There is nothing shameful about mental illness. But if you don't have it, you don't want a diagnosis of it! Just as, if I went to the doc with signs of possible bowel cancer, I would not want to be just sent away with a diagnosis of IBS.
 

JaimeS

Senior Member
Messages
3,408
Location
Silicon Valley, CA
The first is that, even if some of us do have depressive symptoms, we don't want the other symptoms ignored, downplayed, or viewed as some kind of byproduct of the depression lest medical professionals think that if they treat the depression, the other symptoms will 'disappear'.

That is, we don't want physicians believing:
  • that depression is a feature of the illness
  • that depression 'causes' our other symptoms, when it DOES occur
  • that therefore, our symptoms will mystically vanish if the depression is addressed
So what I'm saying is that we don't want to be misdiagnosed with depression! That, exactly. :)

Re: shame. When I think about being bedridden or my illness making me poverty-stricken enough that I might have to move into my mother's house so that she can take care of me, I'm ashamed. I don't think others should blame me, and I would not blame myself, but I would still feel shame to think that my mother's life, while not over, is going to be significantly narrower and bleaker because of me. I think about having to tell others that, in my thirties, I live at home and I feel ashamed. Whether that's logical or not.

So I fully agree with "there's no shame in being mentally ill" in terms of its spirit. The same way I fully agree with "there's no shame in having ME". Except that sometimes I do experience shame as a direct result of my ME, and I expect other people with other illnesses do as well. Here in the good ol' US of A we barely talk about mental illness, and there is a definite sense of shame associated with being diagnosed with one, although from numbers I've read, it appears that vast swaths of us are medicated regardless. The social stigma is very real. Realization is the first step to becoming more rational, though. ;)

-J
 

MeSci

ME/CFS since 1995; activity level 6?
Messages
8,232
Location
Cornwall, UK
So I fully agree with "there's no shame in being mentally ill" in terms of its spirit. The same way I fully agree with "there's no shame in having ME". Except that sometimes I do experience shame as a direct result of my ME, and I expect other people with other illnesses do as well. Here in the good ol' US of A we barely talk about mental illness, and there is a definite sense of shame associated with being diagnosed with one, although from numbers I've read, it appears that vast swaths of us are medicated regardless. The social stigma is very real. Realization is the first step to becoming more rational, though. ;)
-J

I guess I just don't accept other people's labels, and I don't self-apportion blame for things that are clearly not my fault. But maybe if I was in a position where I could perceive myself as being a burden on someone, I might feel guilty. I'm glad not to be in that position, and hope I never am.

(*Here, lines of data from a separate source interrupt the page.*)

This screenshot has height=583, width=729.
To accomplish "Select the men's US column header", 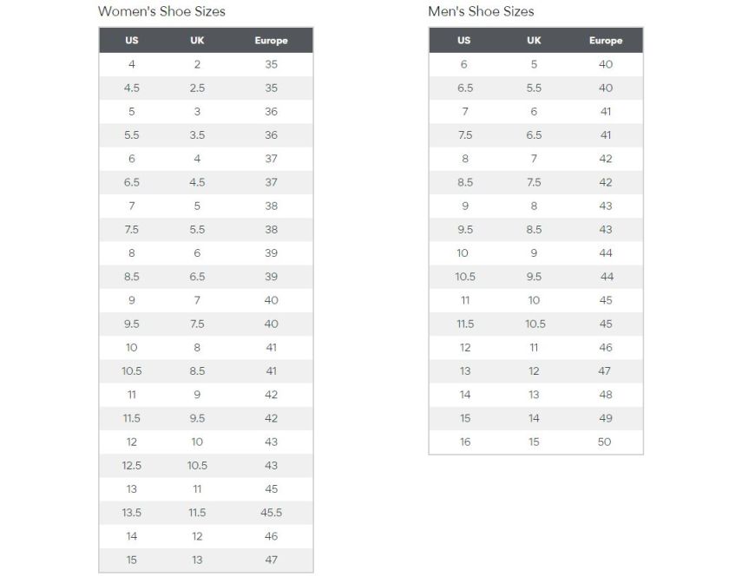I will coord(464,41).
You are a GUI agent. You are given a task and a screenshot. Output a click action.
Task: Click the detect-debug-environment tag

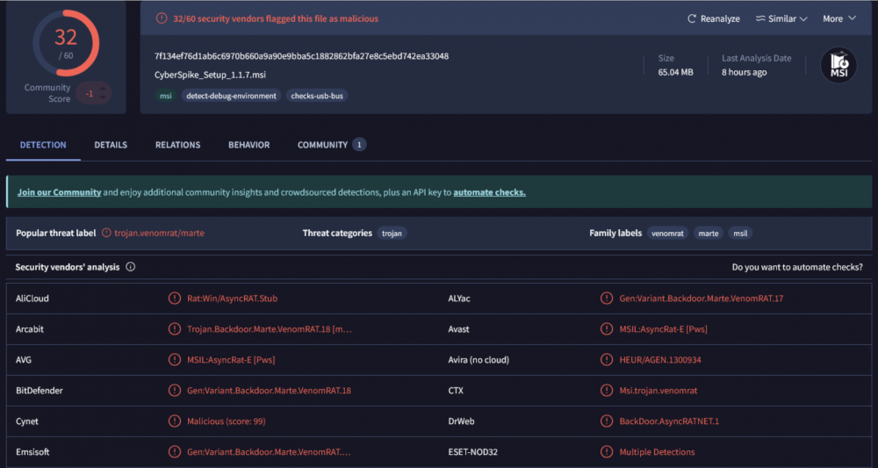(x=230, y=96)
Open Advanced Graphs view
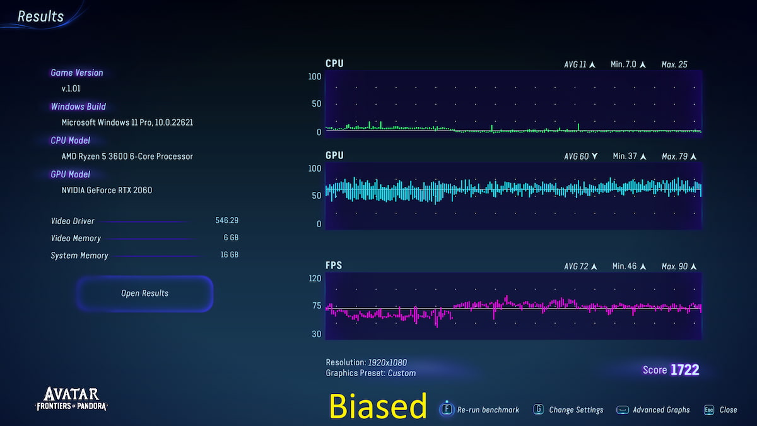The width and height of the screenshot is (757, 426). (661, 410)
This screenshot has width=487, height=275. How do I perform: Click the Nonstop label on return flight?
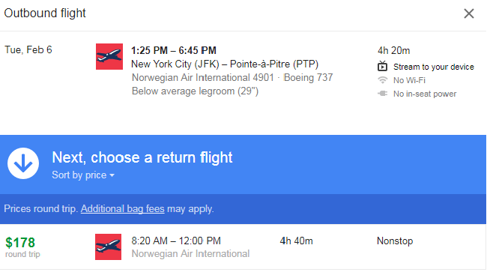point(395,241)
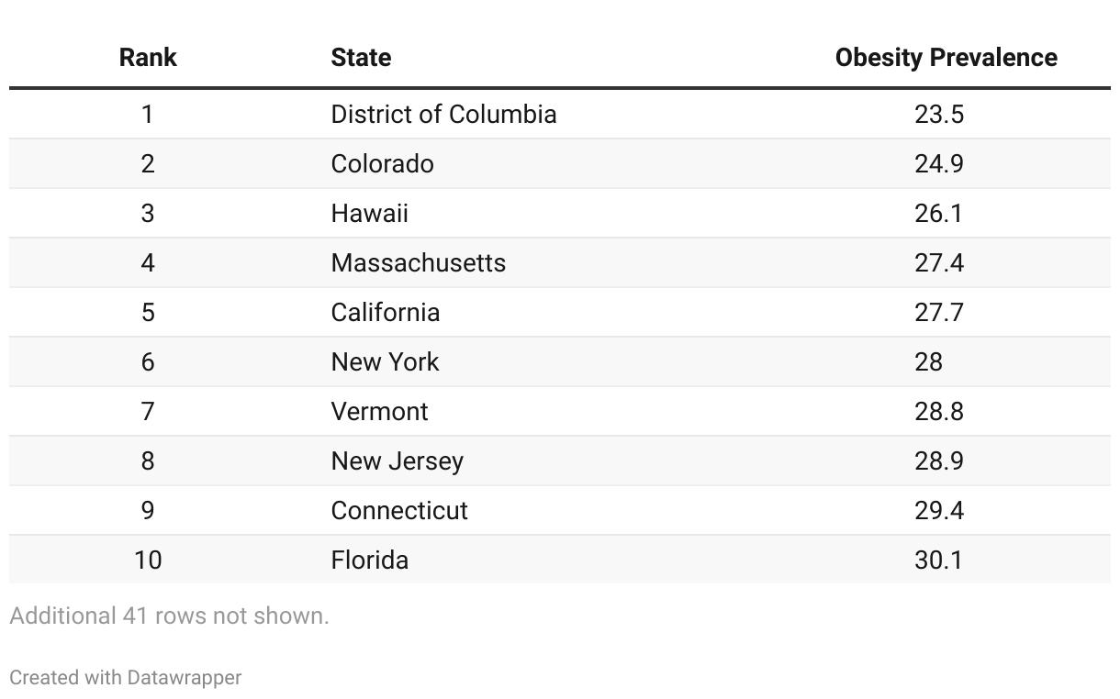
Task: Select the Colorado state cell
Action: click(383, 164)
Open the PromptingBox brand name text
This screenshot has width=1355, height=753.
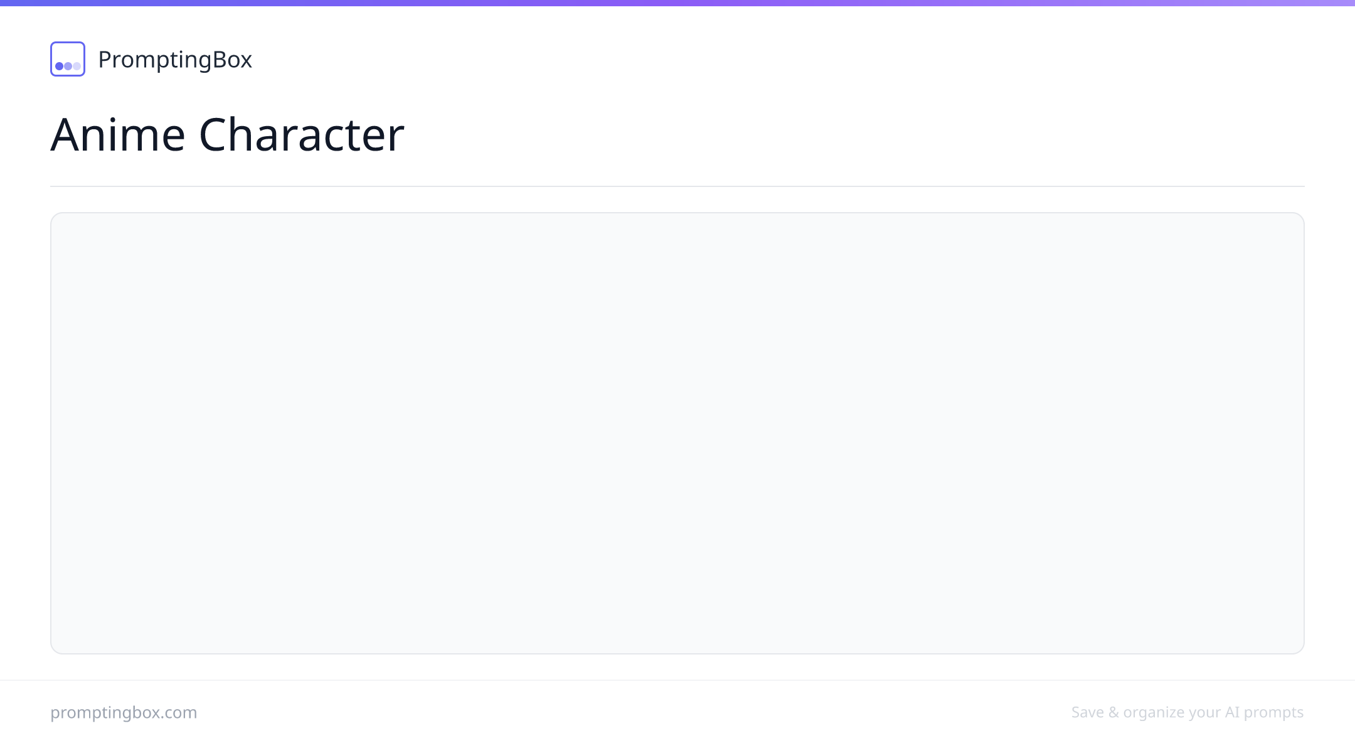tap(175, 60)
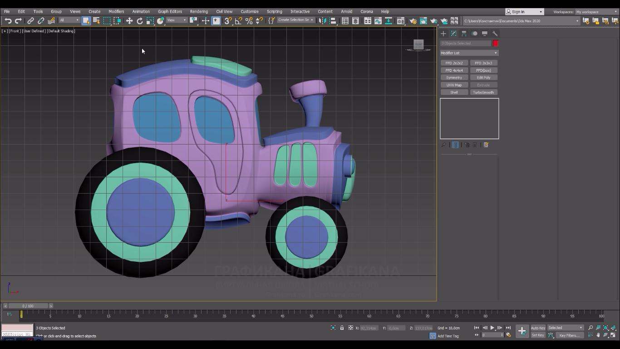Open the Modifiers menu
Viewport: 620px width, 349px height.
pos(116,11)
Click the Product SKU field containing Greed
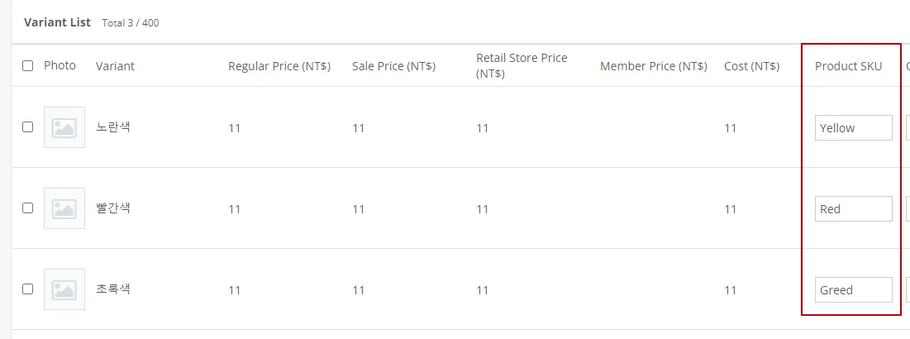 pyautogui.click(x=853, y=290)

If people blame me when I am actually a victim, my response is more likely to be indignation and anger, as indeed it is, because I have experienced a lot of undeserved blame.
 

JaimeS

Senior Member
Messages
3,408
Location
Silicon Valley, CA
"I don't think others should blame me, and I would not blame myself, but I would still feel shame..."

Shame =/ blaming myself for my illness. Shame results when I compare what I think I 'ought' to be able to do, or ought to have done, and I compare it with my actual capabilities and actual past actions. That includes ways in which I can no longer logically expect to keep up, like energy levels or ability to focus. It is not necessarily linked to feeling culpable for this disconnect or believing that others will believe I am culpable.

I feel like we're getting off track. Regardless of replies, peace out.

-J
 

Mij

Senior Member
Messages
2,353
A few weeks ago I was pretty sure I was about to be diagnosed with a psychiatric disorder, because I live in the US and everybody - and I mean every medical professional I've spoken to - gives me this completely blank look when I say 'ME'.

Is it possible that they gave you a blank look because they don't recognise or use the term ME in the US?